Esmahan was impulsive and cautious at the same time. In particular, she warned the press, convinced within her that the Egyptian press had a complete position on “Al-Shawam”. However, the brightest journalists and writers of that time stood by her in her life and in her absence. Muhammad al-Tabe’i played an important role in Asmahan’s personal life, in writing her biography, and shedding light on unknown chapters of her life. Although he also remained a mystery. He suggested that there was an intimate relationship that brought him together with the tyrannical star, but he was satisfied with hints and his clever gestures. At the same time, he had a kind of concern for Asmahan, and fear for her, as he closely witnessed her recklessness in dealing with people and her lack of interest in what was said or rumored. However, what he wrote during her life, and for a long period after her death, remains one of the important references in codifying her biography and the biography of Egypt in that beautiful era. Once, he even wrote an accurate description of her, and said: “Her nose was a little pointed, her mouth was wide, her chin was somewhat prominent, all of which were unpleasant features, but her eyes? Her eyes were everything. There was magic and secrets in them, and they were green with a blue tint.

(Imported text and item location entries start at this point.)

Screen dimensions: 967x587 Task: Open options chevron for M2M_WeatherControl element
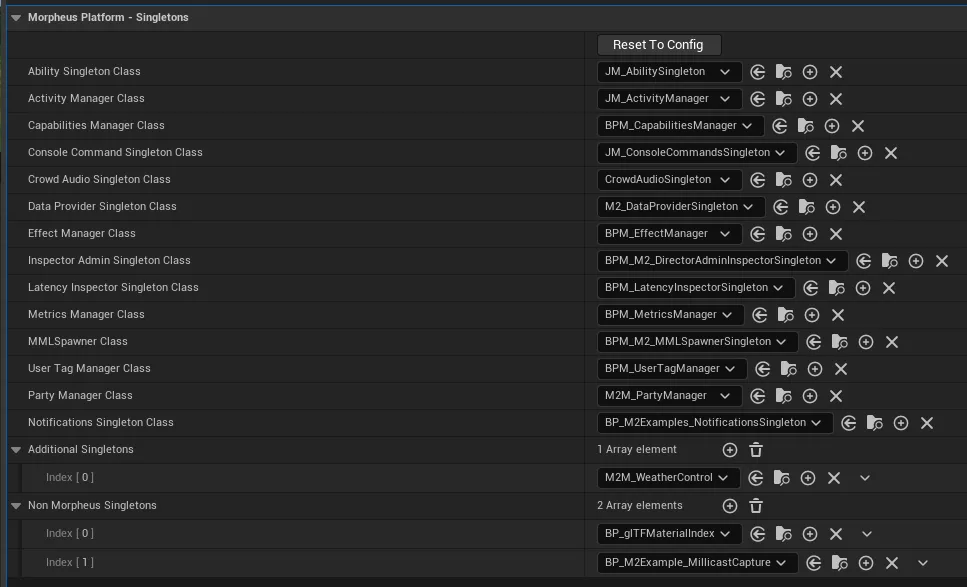865,478
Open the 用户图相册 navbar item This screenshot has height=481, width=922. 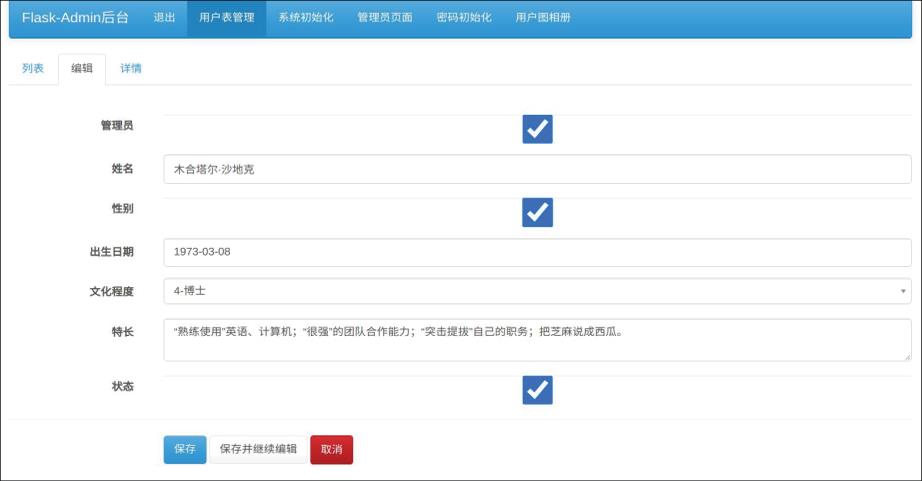point(543,18)
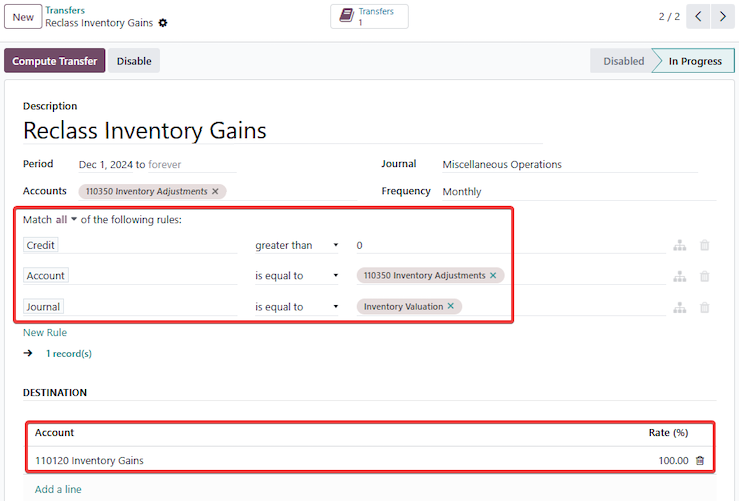
Task: Go to next record arrow
Action: pyautogui.click(x=722, y=17)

It is true that al-Tabei was in his early days an art critic in Rose al-Youssef magazine, but his name raised the status of criticism and art alike. Soon, he became a royal affairs journalist, traveling wherever King Farouk was, and he was one of that constellation claiming that Asmahan was superficial and had no interest in matters of culture and reading. And she was superstitious. But he admits that she was very sensitive and tender, crying to see the sunset or to hear the songs. There is no doubt that he also contributed to making her famous by writing about her and her trips to Switzerland, Lebanon, or Jerusalem. He did not hide his jealousy for her, as he was suggesting that he objected to her exaggerations and always reminded her of the conservative society from which she came. Rather, even in the Egyptian society in which she shone, it was also still very conservative. At this point, rumors linked her name to the head of the royal court, Hasanin Pasha. It was said that this angered Queen Nazli, and it seems that she did not mind rumors at this level, as it is part of her artistic and social rank alike.

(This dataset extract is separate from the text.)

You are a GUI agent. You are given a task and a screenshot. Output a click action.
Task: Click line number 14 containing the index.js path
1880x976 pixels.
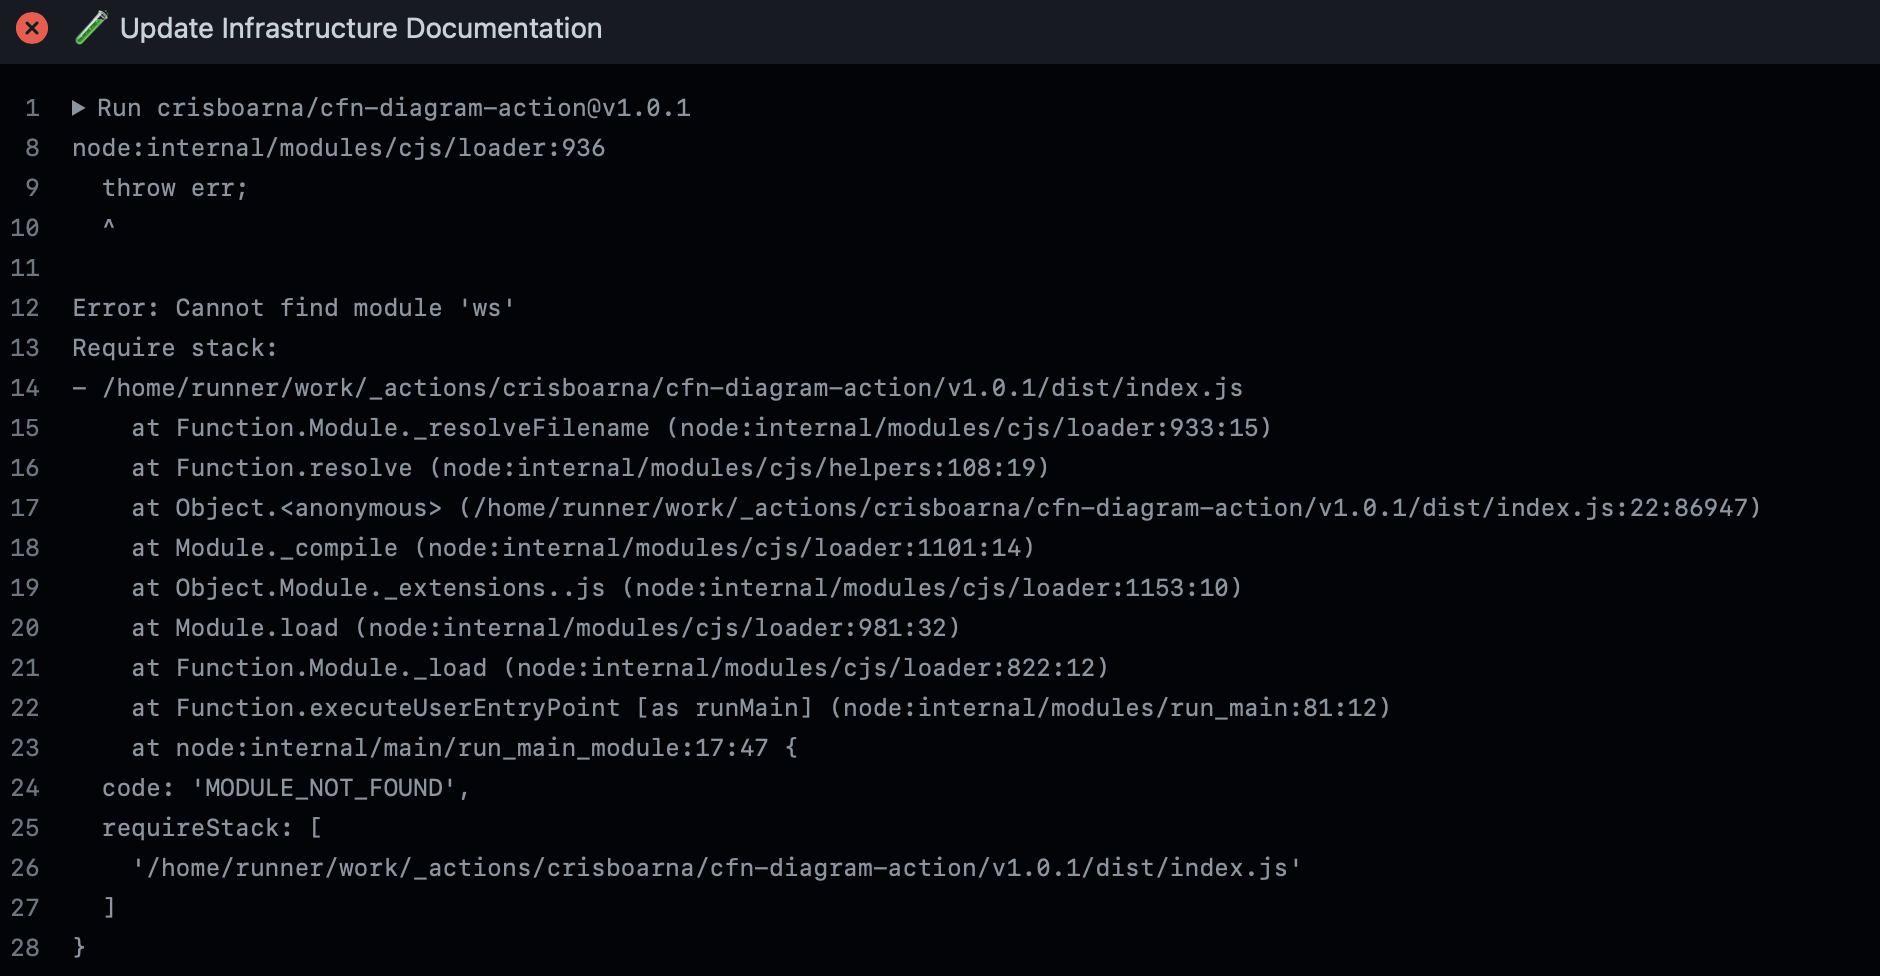(25, 388)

All this time, her older brother Fouad was trying to get her back from the milieu of which she had become a part, and a part of her. Sharifa Zuhour narrates in her book “The Secrets of Asmahan” (Dar Al-Mada) that she began to spend nights outside the house despite his threats and beatings. Fouad did not mention that he mistreated his sister, but said that he did so at the instigation of the tabi’i, Khalid Muhsin Pasha, and some other family friends. Instead of responding, she took the unprecedented action of moving into a private apartment.
It was no longer possible to observe Asmahan in her political activities, and she left no doubt about her national loyalties and devotion to the battles of the people of the mountain. And on the balcony of the Continental Hotel, where informants abound, she would meet whoever she wanted and speak loudly and enthusiastically about the rights of the people of the mountain and their high dignity that should not be touched. This means that the French, against whom Sultan Pasha al-Atrash established the Permanent Revolution, would be hostile.